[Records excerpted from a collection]
========================================================================
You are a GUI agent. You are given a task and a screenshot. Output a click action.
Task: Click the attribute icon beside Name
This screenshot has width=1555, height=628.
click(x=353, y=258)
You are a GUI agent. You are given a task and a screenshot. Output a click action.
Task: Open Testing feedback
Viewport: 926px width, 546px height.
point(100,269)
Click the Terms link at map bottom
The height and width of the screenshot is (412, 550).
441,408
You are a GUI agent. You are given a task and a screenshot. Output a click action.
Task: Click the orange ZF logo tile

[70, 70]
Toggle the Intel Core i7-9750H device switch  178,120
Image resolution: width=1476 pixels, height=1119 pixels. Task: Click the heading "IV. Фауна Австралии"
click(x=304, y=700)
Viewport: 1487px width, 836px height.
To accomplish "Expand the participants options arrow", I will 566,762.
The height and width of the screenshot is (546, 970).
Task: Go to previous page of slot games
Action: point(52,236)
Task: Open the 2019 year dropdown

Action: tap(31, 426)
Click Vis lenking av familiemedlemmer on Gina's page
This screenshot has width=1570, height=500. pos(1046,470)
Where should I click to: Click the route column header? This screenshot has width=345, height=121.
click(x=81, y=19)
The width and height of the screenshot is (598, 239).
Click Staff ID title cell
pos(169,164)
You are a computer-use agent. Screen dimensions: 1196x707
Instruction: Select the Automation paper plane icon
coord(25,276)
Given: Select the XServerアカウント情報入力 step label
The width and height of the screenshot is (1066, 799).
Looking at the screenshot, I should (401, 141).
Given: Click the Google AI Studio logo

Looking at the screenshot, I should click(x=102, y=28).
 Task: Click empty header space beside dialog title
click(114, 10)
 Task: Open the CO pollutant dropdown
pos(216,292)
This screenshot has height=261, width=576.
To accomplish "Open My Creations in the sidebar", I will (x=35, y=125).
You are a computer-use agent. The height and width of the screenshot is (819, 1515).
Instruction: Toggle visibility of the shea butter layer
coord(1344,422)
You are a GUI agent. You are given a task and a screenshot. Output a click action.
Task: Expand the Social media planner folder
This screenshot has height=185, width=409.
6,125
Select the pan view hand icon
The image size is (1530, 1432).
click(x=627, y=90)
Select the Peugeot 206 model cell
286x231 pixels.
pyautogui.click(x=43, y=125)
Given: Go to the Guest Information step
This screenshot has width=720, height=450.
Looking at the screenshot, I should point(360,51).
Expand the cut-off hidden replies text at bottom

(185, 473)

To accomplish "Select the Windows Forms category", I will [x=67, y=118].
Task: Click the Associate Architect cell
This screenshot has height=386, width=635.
========================================================================
What needs to be done: Write every line of the entries again, word for word.

Completed exercise:
You are a GUI agent. You are given a task and a screenshot. Output a click action.
Task: Click the attribute icon beside Name
This screenshot has width=1555, height=628.
click(x=353, y=258)
You are a GUI agent. You are given a task and a screenshot. Output a click action.
Task: Open Testing feedback
Viewport: 926px width, 546px height.
point(100,269)
Click the Terms link at map bottom
The height and width of the screenshot is (412, 550).
441,408
You are a GUI agent. You are given a task and a screenshot. Output a click action.
Task: Click the orange ZF logo tile

[70, 70]
Toggle the Intel Core i7-9750H device switch  178,120
Image resolution: width=1476 pixels, height=1119 pixels. Task: Click the heading "IV. Фауна Австралии"
click(x=304, y=700)
Viewport: 1487px width, 836px height.
To accomplish "Expand the participants options arrow", I will 566,762.
The height and width of the screenshot is (546, 970).
Task: Go to previous page of slot games
Action: point(52,236)
Task: Open the 2019 year dropdown

Action: tap(31, 426)
Click Vis lenking av familiemedlemmer on Gina's page
This screenshot has width=1570, height=500. pos(1046,470)
Where should I click to: Click the route column header? This screenshot has width=345, height=121.
click(x=81, y=19)
The width and height of the screenshot is (598, 239).
Click Staff ID title cell
pos(169,164)
You are a computer-use agent. Screen dimensions: 1196x707
Instruction: Select the Automation paper plane icon
coord(25,276)
Given: Select the XServerアカウント情報入力 step label
The width and height of the screenshot is (1066, 799).
Looking at the screenshot, I should (401, 141).
Given: Click the Google AI Studio logo

Looking at the screenshot, I should click(x=102, y=28).
 Task: Click empty header space beside dialog title
click(114, 10)
 Task: Open the CO pollutant dropdown
pos(216,292)
This screenshot has height=261, width=576.
To accomplish "Open My Creations in the sidebar", I will (x=35, y=125).
You are a computer-use agent. The height and width of the screenshot is (819, 1515).
Instruction: Toggle visibility of the shea butter layer
coord(1344,422)
You are a GUI agent. You are given a task and a screenshot. Output a click action.
Task: Expand the Social media planner folder
This screenshot has height=185, width=409.
6,125
Select the pan view hand icon
The image size is (1530, 1432).
click(x=627, y=90)
Select the Peugeot 206 model cell
286x231 pixels.
pyautogui.click(x=43, y=125)
Given: Go to the Guest Information step
This screenshot has width=720, height=450.
Looking at the screenshot, I should point(360,51).
Expand the cut-off hidden replies text at bottom

(185, 473)

To accomplish "Select the Windows Forms category", I will [x=67, y=118].
Task: Click the Associate Architect cell
This screenshot has height=386, width=635.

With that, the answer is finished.